Third, know what the sample is before you generalize from it. The public release is one month of order status and book diffs (December 2025) for three perpetual contracts, plus four months of trades, all from a single venue, all crypto perps, all pseudonymous rather than identified. One wallet is not one human; a single desk can spin up unlimited wallets, and fee tiers even push them to consolidate, so wallet-level population studies inherit an identity-resolution problem the data cannot close on its own. The full firehose, reconstructed snapshots, and the raw replica command logs are only available on request, so the open 196 GB is a generous sample, not the whole thing. The unlock is genuine: rejected orders and counterparty inventory at nanosecond resolution are new, open, and checkable. Just do not confuse an open window into one young exchange with a general law of how markets work.

KEY POINTS
- Hyperliquid is a fully on-chain limit-order-book exchange, so its entire message history is a public blockchain feed. A non-validating node (16 vCPU, 64 GB RAM, a binary, three logging flags) captures every order event with no special access.
- "Level 4" is Hyperliquid's coined label, not a standard. In practice it is Level 3 plus a pseudonymous wallet ID on every action, full order parameters, every failed attempt, and both counterparties' identities and pre-trade inventory on each fill, all at nanosecond precision.
- The real unlock is rejected orders. About 89% of the roughly 880 million daily order-status events (BTC, ETH, SOL) are rejections, so only about 97 million a day reach the book. Conventional data drops the other 783 million.
- Rejected flow is not noise. The authors' companion work shows traders use rejected post-only orders to grab queue priority after spread widening, and that this never-executed flow predicts future returns, challenging the idea that only filled orders have price impact.
- The engineering is the barrier: raw JSON runs over 300 GB per day. A fixed 54-byte binary record cuts size by about 86.5% (one minus 54 over 400), which is what let 196 GB fit on Zenodo.
- Fees explain the venue: a baseline taker round trip costs 9 basis points while a top-tier maker earns a 0.6 basis point rebate, and order submission and cancellation are gasless, which is why cancel-heavy, rejection-heavy market making is structurally viable here.
- Be skeptical of scope. Only 21 validators, intra-block priority bounded by routing randomness, one month, three coins, one venue, crypto perps, and pseudonymous wallets that do not map cleanly to traders. It is an open sample of one young exchange, not a general market law.
References
- Limit Order Books (Gould, Porter, Williams, McDonald, Fenn, and Howison, 2013)
- LOBSTER: Limit Order Book Reconstruction System (Huang and Polak, 2011)
- Decentralised Finance and Automated Market Making: Predictable Loss and Optimal Liquidity Provision (Cartea, Drissi, and Monga, 2024)
- Decentralized Exchange: The Uniswap Automated Market Maker (Lehar and Parlour, 2025)

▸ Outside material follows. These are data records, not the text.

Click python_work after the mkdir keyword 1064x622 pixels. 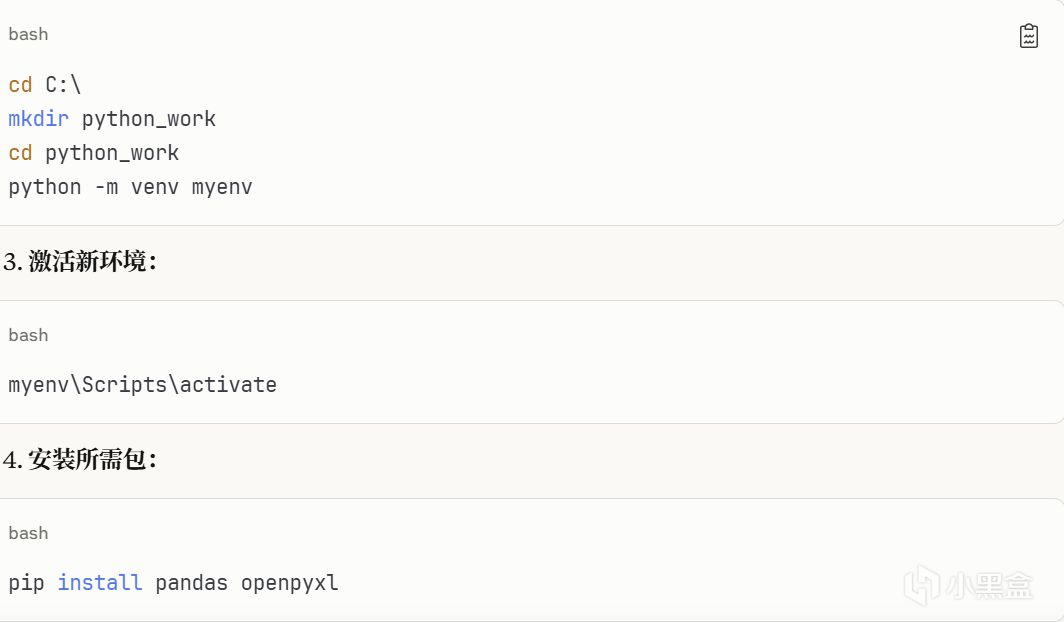pos(149,119)
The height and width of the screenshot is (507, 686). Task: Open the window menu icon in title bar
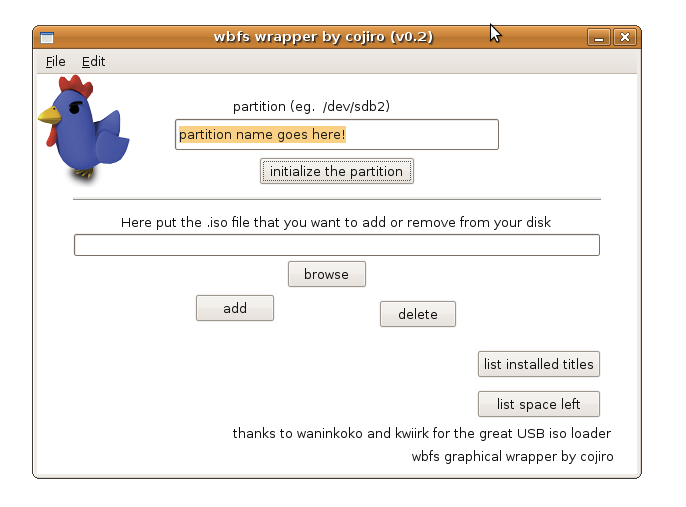(x=46, y=37)
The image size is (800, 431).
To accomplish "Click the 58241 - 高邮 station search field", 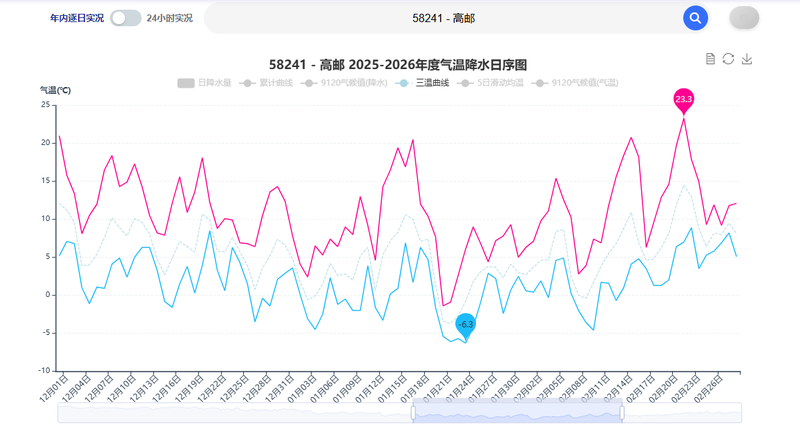I will 443,18.
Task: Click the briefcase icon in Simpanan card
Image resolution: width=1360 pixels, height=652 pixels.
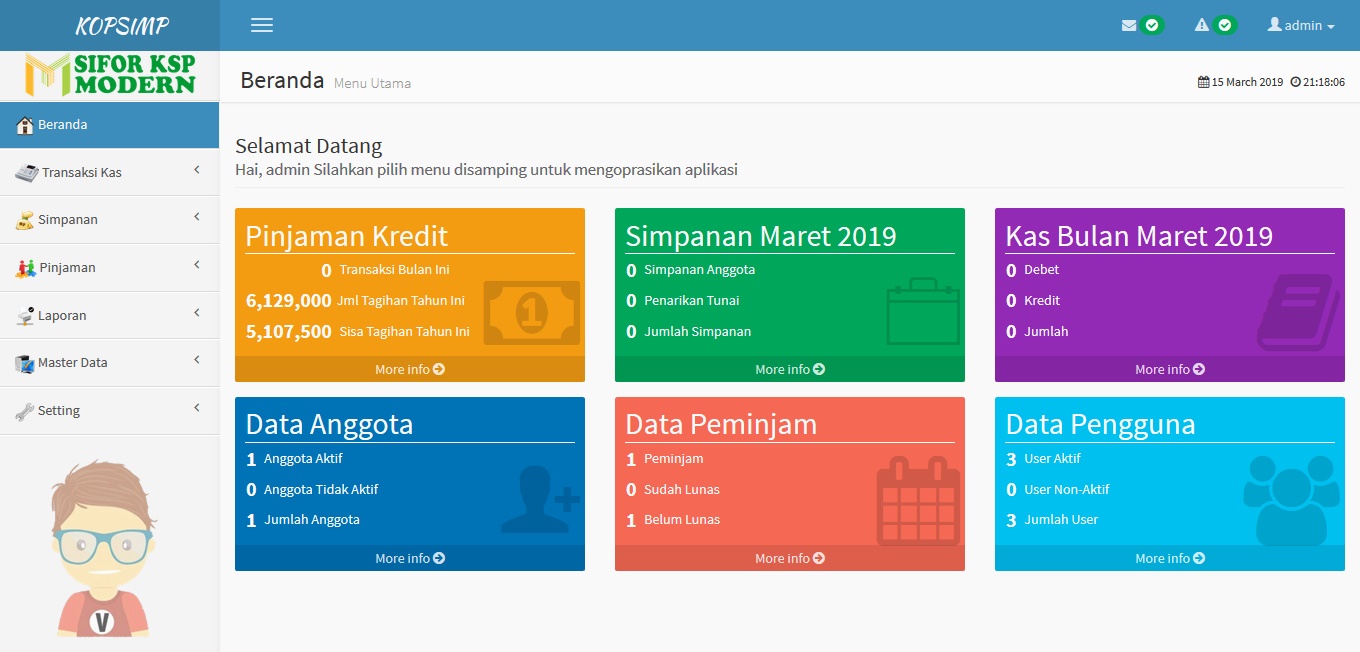Action: [922, 311]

- The "Neutrinos" of the Order Book: Pervasive, Weakly Interacting Order Flow and Its Consequences (Albers, Cucuringu, Howison, and Shestopaloff, 2026)
- The Price Impact of Nothing: Rejected Orders as Predictors of Future Returns (Albers, Cucuringu, Howison, and Shestopaloff, 2026)
- An Open Book: Level 4 Order Book Data from the Hyperliquid Exchange (Albers, Cucuringu, Howison, and Shestopaloff, 2026)
A note on AI. The ideas, research, analysis, and conclusions in this article are my own. I use AI tools to help with editing and wordsmithing, because English is not my first language, and I am not shy about that. AI-generated ideas and AI-assisted writing are not the same thing: the first is empty slop from a generic prompt, the second is a tool for communicating years of real research more clearly. Judge the work by its substance, not by whether software helped polish the prose.